Może wrócisz, a może nie.
A może jednak?
Zaciskam oczy chcąc powstrzymać potok łez, ale znów mi się nie udaje.
Jestem ja.
Są moje łzy.
Jednak nigdzie nie widzę nas.
Obite skórą drzwi skrzypią. Podnoszę głowę i oplatam nogi ramionami. Patrzę w miejsce, z którego dochodził hałas. Ktoś je otwiera, przez krótką chwilę wpada do pomieszczenia odrobina światła.Mrużę oczy, gdyż nie przywykłam do takiej jasności. Fakt, że okna przysłoniły kotary, a wokół unosi się, jedynie niosące zapach ziół powietrze, wcale mi nie pomaga. Ani grama światła, aż do teraz. Znajome błękitno-białe szaty migają mi między oczami, kiedy postać podchodzi do okna, aby je odkryć, tym samym przedzierając się wśród regałów wypełnionych... Wszystkim. Jednym szarpnięciem rozsuwasz materiał zasłon i powodujesz, że z niezadowoleniem marszczę nos.
Światło.
Nadzieja.
Światło.
Jęczę błagalnie kiedy podchodzisz do kolejnego okna, jęczę byś przestał choć wiem, że się mnie nie posłuchasz.
Robisz to.
Nadzieja.
Światło.
Nadzieja.
Wzdycham, gdy podchodzisz do ostatniej kotary z zamiarem jej odsunięcia.

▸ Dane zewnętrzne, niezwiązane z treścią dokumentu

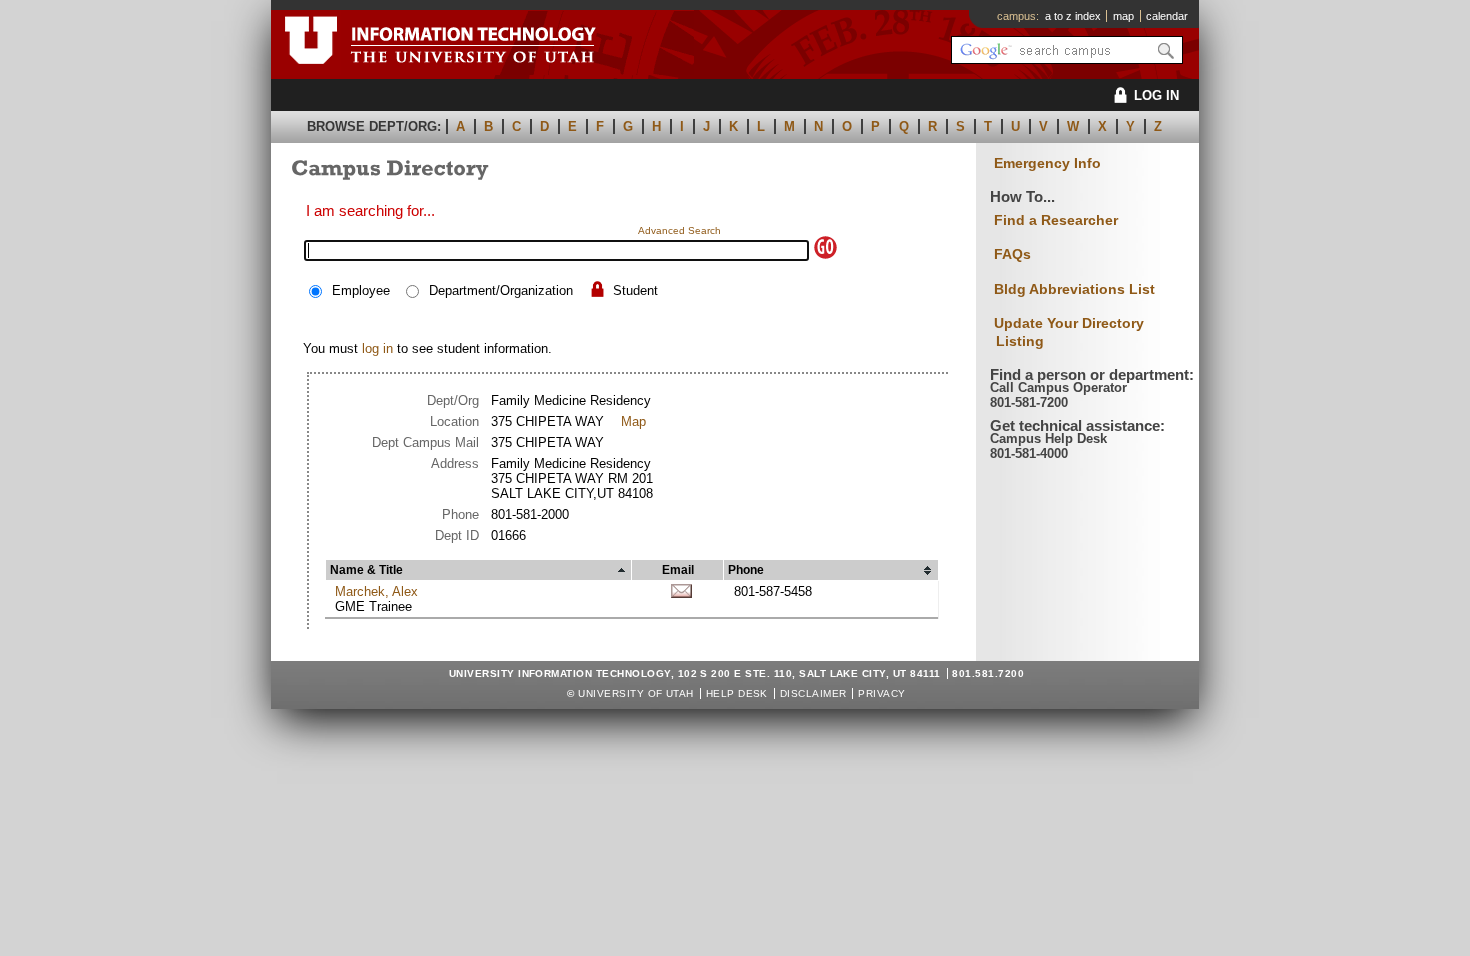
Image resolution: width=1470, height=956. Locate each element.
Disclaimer (813, 693)
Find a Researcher (1056, 220)
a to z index (1073, 16)
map (1123, 16)
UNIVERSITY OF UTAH (636, 693)
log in (377, 348)
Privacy (881, 693)
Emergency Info (1047, 163)
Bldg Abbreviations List (1074, 289)
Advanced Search (679, 230)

Wzdycham, bo wiem, że nie mogę cię zatrzymać.
Wzdycham, bo wiem, że kiedy mój stan się poprawi odejdziesz.
Wzdycham, bo wiem, że nawet jeżeli chciałbyś mnie usłyszeć, nie zastosował byś się do moich rad.
Egoista.
Egoistka.
Ty.
I ja.
Upadam, prawie.
Moje stopy przywdziane w złote, oplatające prawie całą nogę buty uderzają w posadzkę. Patrzysz na mnie kiedy nadymam policzki i pozwalam blond kosmykom zasłonić moje zaczerwienione policzki. Twoje oczy, zielone jak zawsze, obojętne jak zawsze, sprawiają, że chce mi się płakać... Nigdy.Nie płakałam za twoimi oczami ani za niebieskimi, długimi pasmami włosów, które mogłabym wiązać w warkocze albo kucyki.
Nie tęsknię też za twoim dotykiem, choć dłonie miałeś i pewnie wciąż masz, bardzo delikatne. Zapach chemikaliów i kwiatów jaki za sobą ciągniesz też nie kłuje mnie w serce.
Tęsknię za sobą.
Za dawną sobą, która miała ciebie na wyłączność.
Tęsknie za tym okresem kiedy mogłam zawiesić się na twojej szyi, czule pocałować w skroń i pokazać wszystkim ze jesteś tylko mój.
Pokazać im, że nie mam zamiaru się z nikim dzielić.
Pokazać, że jeżeli natrafisz na właściwą osobę, możesz kochać.Całym sobą i najmniejszym skrawkiem duszy jednocześnie. Nawet nie zauważyłam kiedy przeszedłeś obok i siadłeś przy metalowym stole pełnym dziwnych urządzeń, których nawet nazw nie znam, nie wspominając o zastosowaniu. Co jakiś czas posyłasz mi ukradkowe spojrzenia i mruczysz coś pod nosem.
Nie martw się.
Nie jestem niebezpieczna.
Nie jestem sobą.Rozdrabniasz minerały, dodajesz roślin, posypujesz proszkiem, zalewasz wodą.Pamiętam to tak samo jak za pierwszym razem, gdy wcisnąłeś mi fiolkę do ręki.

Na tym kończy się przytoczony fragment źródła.